And what if A and B have some columns with the same name?

How to retrieve the value from PHP?

+2  A: 

You should use column aliases in the select statement.

Eimantas
+7  A: 

You probably want to be more explicit in your query. That way you can provide aliases for your columns:

SELECT
  A.foo as a_foo,
  B.foo as b_foo
FROM A
LEFT JOIN B ON A.columnc = B.columnd
Aron Rotteveel
If you only need a few columns from your second table, you can (in mysql, anyway) do something like "SELECT a.*, b.column_that_also_exist_in_a as someAliase ..."
timdev
@tim: Should be able to do this in any ANSI-compliant database system.
David Andres
+4  A: 

The answer is actualy in the PHP documentation:

"If two or more columns of the result have the same field names, the last column will take precedence. To access the other column(s) of the same name, you either need to access the result with numeric indices by using mysql_fetch_row() or add alias names. See the example at the mysql_fetch_array() description about aliases. "

# Problems to work on
a - According to the discussion of same-named columns, which function does the quoted PHP documentation suggest for accessing the result with numeric indices?
b - Continue the discussion about retrieving same-named columns in PHP from where it stops.

(Stored items)
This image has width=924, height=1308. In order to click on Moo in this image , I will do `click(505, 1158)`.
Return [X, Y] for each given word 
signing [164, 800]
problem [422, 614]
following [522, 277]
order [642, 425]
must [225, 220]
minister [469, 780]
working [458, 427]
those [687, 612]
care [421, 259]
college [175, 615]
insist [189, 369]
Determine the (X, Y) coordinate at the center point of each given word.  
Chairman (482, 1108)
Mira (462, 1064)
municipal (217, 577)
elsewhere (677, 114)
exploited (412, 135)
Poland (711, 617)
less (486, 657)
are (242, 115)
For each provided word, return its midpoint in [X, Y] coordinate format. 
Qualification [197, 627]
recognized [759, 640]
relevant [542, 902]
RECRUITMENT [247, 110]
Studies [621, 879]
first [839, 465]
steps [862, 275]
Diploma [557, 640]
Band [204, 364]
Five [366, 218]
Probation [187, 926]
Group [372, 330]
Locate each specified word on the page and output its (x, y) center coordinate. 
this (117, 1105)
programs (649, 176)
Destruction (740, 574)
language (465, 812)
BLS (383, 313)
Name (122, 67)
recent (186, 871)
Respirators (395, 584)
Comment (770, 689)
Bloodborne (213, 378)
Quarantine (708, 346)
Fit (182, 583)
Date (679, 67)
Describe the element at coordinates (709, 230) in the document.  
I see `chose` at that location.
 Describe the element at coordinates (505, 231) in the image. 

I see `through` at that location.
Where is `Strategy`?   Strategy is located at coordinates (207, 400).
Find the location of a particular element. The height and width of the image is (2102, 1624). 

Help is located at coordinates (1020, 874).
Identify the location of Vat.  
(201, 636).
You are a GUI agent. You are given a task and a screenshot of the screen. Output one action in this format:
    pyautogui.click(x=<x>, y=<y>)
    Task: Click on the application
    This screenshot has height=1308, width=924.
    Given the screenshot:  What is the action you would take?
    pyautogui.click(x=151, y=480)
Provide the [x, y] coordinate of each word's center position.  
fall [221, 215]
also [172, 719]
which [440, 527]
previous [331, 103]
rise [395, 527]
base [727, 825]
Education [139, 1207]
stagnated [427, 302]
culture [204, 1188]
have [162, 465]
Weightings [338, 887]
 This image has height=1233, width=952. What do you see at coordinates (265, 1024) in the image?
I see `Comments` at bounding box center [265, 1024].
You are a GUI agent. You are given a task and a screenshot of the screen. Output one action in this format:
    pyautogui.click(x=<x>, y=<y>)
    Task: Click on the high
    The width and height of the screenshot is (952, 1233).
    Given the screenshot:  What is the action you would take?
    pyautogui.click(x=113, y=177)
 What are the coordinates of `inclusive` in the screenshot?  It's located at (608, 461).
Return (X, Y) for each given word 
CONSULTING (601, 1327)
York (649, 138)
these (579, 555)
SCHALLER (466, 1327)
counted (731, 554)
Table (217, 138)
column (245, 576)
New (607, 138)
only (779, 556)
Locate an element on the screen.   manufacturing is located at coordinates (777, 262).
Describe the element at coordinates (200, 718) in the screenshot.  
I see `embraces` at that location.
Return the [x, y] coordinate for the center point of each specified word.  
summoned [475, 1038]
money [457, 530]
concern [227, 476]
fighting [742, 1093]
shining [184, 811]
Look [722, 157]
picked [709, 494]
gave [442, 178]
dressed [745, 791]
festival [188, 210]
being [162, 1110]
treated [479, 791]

# Answers for each item
a - mysql_fetch_row()

b -
Especialy mysql_fetch_array() seems to be the best candidate when you insist on using star in the select statement:

$row = mysql_fetch_array($result, MYSQL_BOTH)

Then you can refer to the unambigous fields by $row[name] and to the ambigous one by $row[col_number], but that limits portability of your code (maybe next version of MySQL is going to return columns in a different order?). Recommended solution is to rewrite your query and list all the required fields instead of using star and for the ambigous ones - use aliases.

quosoo
can you provide a demo?
Shore
A: 

In Java+MySQL from the ResultSet object, you can use for example getString("a.id") and also getString("b.id"), if your query was like "SELECT a.id, b.id FROM a,b"

I dunno if there is something like this in PHP.